Mr. Ramakrishna was speaking at the International Conclave on Clean Fuels 2022 organised by the National Institute of Engineering.
He said about 450 new distilleries would come up across the country to produce ethanol from damaged foodgrains or agro wastes. ’While we have systematically mapped all bio wastes and working to convert them into biofuels, the government was also working with technology developers to commercialise a viable technology’’, said Mr. Ramakrishna. Energy security and environment concerns are global drivers of biofuel programmes and India has added a third dimension to it which is rural development, he added.
Mr.Ramakrishna said the national working group on biofuels was constituted in June 2015 and the new national biofuel policy was announced in 2018. A target was set to meet 20 per cent ethanol blending by 2030 but it has now been advanced to 2025.
Between 2004 and 2014 biofuels did not receive the kind of traction it should have and the blending was pegged at 1.53 per cent during 2013-14 while it reached 7.63 per cent during 2020-21 and 10 per cent blending was achieved during May 2022 against the target of October 2022, he added.

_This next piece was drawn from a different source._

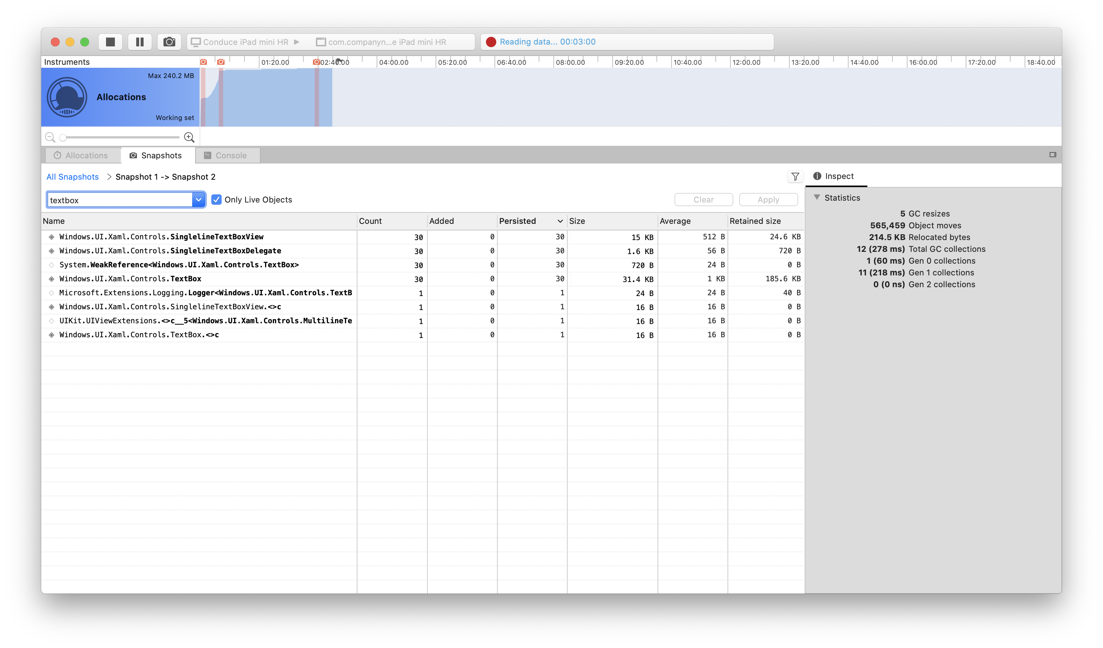Open the Persisted column sort dropdown
1103x648 pixels.
point(560,221)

With reference to ethanol-blended diesel Mr. Ramakrishna said Karnataka has shown the way and 2,200 buses are running with ethanol blended with diesel and described it is a unique experiment. Besides, Indian Air Force has tested sustainable aviation fuel on the entire range of aircraft and said that India has taken the lead with regard to biofuels.
M.S. Ranganath, President, NIE, said the symposia will help bring a vast collection of ideas on sustainable solutions with regard to clean fuels from industrial experts and those in the academia.
Klaus Lucka, MD, Tec4Fuels, Germany delivered the keynote address.
S. Shamsundar, convenor of the conclave, said India consumes around 44.4 lakh barrels of crude oil daily of which 34.4 lakh barrels are imported and the national biofuel policy 2018 aims at replacing the fossil fuel significantly with biofuels. India was also looking at sustainable aviation fuel besidels methanol and hydrogen as future fuels all of which were expected to reduce carbon emission by 45 per cent by 2030 and net zero by 2070.
Representatives from various industries and academic bodies were present.